Like all Syrians pure or hyphenated I’ve been regarding my father’s country over the last weeks with the utmost horror. The Damascus suburb where I got married is currently sealed off by tanks, its dovecots occupied by snipers. When I lived and worked there, Syria felt like a land of promise. Did it have to come to this?
On the one hand, Hafez al-Asad, father of the present president of Syria, was a ruthless dictator who put down a violent uprising (in the 1980s) by slaughtering 20,000 people in the city of Hama. On the other, his regime brought stability after two decades of non-stop coups, provided services to urban and rural areas alike, educated a middle class to staff the public sector, and based its legitimacy, often with good reason, on a nationalist foreign policy.

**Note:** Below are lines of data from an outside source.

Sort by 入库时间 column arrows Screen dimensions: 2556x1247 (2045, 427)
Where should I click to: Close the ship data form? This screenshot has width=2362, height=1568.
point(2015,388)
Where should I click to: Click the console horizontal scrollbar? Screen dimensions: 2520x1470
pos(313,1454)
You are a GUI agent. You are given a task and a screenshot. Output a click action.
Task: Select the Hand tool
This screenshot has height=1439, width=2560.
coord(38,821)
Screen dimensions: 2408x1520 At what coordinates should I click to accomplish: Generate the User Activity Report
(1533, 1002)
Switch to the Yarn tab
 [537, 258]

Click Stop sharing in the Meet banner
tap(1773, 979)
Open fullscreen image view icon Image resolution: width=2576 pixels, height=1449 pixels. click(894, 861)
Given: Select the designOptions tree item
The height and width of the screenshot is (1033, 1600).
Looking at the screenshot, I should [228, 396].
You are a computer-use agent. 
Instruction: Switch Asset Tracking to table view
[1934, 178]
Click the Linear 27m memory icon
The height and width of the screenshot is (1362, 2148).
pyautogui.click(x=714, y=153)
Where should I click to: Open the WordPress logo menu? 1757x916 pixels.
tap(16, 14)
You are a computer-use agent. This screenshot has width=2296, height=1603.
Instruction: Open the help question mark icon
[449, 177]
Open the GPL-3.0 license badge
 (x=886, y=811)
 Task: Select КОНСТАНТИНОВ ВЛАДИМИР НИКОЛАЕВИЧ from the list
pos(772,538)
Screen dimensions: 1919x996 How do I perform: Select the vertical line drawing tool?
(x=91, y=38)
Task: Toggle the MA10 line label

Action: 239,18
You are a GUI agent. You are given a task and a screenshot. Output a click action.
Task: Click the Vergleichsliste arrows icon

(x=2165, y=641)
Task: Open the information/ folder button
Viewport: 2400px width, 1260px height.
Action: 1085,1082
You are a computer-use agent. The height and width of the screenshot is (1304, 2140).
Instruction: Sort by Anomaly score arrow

The regime liberalised somewhat in the latter years of Hafez’s reign, once the Islamist opposition had been neutralised. Syria remained a dictatorship, dissidents were still jailed, but it was no longer a country of fear. When Bashaar took over from his father eleven years ago Syrians hoped for accelerated reform within continued stability. And the regime did make a good start at liberalising the economy, but reneged on early promises of political reform. The model was China, not Gorbachev’s Russia, but growth levels were never Chinese. The result was the enrichment of a new bourgeoisie simultaneous with the undercutting of safety nets for the poor majority.